Para Emily Stewart, por anecdóticos que resulten casos como los citados, pueden interpretarse como síntomas de lo muy disfuncionales que son gran parte de las actuales estructuras corporativas: “Las empresas tienden a estructurarse de una manera innecesariamente compleja y eso crea los resquicios y las zonas de oscuridad en que se esconden los profesionales desmotivados, desaprensivos o, sencillamente, alérgicos al trabajo”. En los jardines descuidados suelen proliferar las plantas parásitas.

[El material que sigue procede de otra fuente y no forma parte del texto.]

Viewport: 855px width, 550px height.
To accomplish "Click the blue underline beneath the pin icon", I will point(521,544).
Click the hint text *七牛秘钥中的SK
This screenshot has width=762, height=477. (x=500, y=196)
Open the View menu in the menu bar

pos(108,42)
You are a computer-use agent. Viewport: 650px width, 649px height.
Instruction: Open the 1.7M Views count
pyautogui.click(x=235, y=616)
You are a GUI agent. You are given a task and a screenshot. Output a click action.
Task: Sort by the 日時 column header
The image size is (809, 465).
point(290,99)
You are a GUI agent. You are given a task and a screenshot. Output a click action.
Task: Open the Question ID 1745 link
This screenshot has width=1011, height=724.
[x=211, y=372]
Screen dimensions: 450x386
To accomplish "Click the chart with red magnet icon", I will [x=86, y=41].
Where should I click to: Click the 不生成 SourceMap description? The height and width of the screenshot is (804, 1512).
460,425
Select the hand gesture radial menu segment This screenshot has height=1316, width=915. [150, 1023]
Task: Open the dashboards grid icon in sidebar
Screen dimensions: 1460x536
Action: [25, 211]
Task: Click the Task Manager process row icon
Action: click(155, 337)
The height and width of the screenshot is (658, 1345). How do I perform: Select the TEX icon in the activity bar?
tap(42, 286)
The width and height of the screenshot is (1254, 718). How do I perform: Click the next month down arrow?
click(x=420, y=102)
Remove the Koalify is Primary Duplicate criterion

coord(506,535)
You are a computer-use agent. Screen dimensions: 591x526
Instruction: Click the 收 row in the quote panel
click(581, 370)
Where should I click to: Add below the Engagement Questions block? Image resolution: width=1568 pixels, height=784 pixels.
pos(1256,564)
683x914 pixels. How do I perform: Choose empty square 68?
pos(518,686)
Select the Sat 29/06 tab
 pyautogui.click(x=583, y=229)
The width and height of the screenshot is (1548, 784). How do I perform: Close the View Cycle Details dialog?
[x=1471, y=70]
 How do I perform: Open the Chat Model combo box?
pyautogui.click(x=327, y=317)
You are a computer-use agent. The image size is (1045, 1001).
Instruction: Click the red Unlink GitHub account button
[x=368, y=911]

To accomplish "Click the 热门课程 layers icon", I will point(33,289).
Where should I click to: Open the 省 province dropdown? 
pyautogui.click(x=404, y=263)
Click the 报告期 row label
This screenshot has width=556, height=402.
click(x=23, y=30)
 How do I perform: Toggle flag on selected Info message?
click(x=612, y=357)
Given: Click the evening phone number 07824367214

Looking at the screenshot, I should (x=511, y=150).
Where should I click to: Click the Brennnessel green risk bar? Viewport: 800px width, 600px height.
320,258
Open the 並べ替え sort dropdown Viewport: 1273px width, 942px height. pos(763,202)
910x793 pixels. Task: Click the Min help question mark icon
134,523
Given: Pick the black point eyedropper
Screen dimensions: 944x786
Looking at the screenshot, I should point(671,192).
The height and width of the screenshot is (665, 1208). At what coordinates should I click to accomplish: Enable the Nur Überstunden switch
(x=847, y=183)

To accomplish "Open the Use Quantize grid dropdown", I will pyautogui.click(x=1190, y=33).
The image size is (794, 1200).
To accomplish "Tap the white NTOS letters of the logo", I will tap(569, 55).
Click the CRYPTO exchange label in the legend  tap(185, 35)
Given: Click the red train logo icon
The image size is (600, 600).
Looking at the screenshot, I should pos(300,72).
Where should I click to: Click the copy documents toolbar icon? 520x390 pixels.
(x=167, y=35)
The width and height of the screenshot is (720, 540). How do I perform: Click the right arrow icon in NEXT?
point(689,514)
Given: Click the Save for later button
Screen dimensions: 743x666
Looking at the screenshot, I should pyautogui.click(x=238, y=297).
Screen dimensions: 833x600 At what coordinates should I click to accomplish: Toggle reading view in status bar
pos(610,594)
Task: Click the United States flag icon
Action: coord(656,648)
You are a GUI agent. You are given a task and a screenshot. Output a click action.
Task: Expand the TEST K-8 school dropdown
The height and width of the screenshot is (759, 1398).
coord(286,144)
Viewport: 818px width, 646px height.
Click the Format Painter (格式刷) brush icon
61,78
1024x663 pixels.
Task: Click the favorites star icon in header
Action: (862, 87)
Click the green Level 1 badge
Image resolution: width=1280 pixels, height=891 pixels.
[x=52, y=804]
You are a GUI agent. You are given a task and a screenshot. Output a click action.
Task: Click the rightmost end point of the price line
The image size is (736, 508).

Lo más curioso tal vez sea que la escandalosa falta de productividad de los que han decidido no dar un palo al agua pase, en algunos casos, completamente inadvertida. Para Stewart, eso se debe a que “muchos de sus compañeros siguen las normas corporativas al pie de la letra y acaban desarrollando una actividad frenética, pero tan superflua y tan mal orientada que en el fondo apenas crea valor tangible”. En otras palabras, que es el ajetreo desordenado y estéril de gran parte de las plantillas lo que hace que la presencia ausente de unos pocos acabe pasando desapercibida. Algunos de los que sí trabajan lo hacen tan mal (o de manera tan mal orientada) que ni siquiera se nota la diferencia.
Daniel remata su intervención con una frase que exuda cinismo, tal vez no del todo voluntario: “Mis años de balneario con nómina han acabado siendo un perfecto entrenamiento para la jubilación. Cuando por fin me retire, me iré a hacer en mi casa exactamente lo mismo que hago ahora en la oficina”.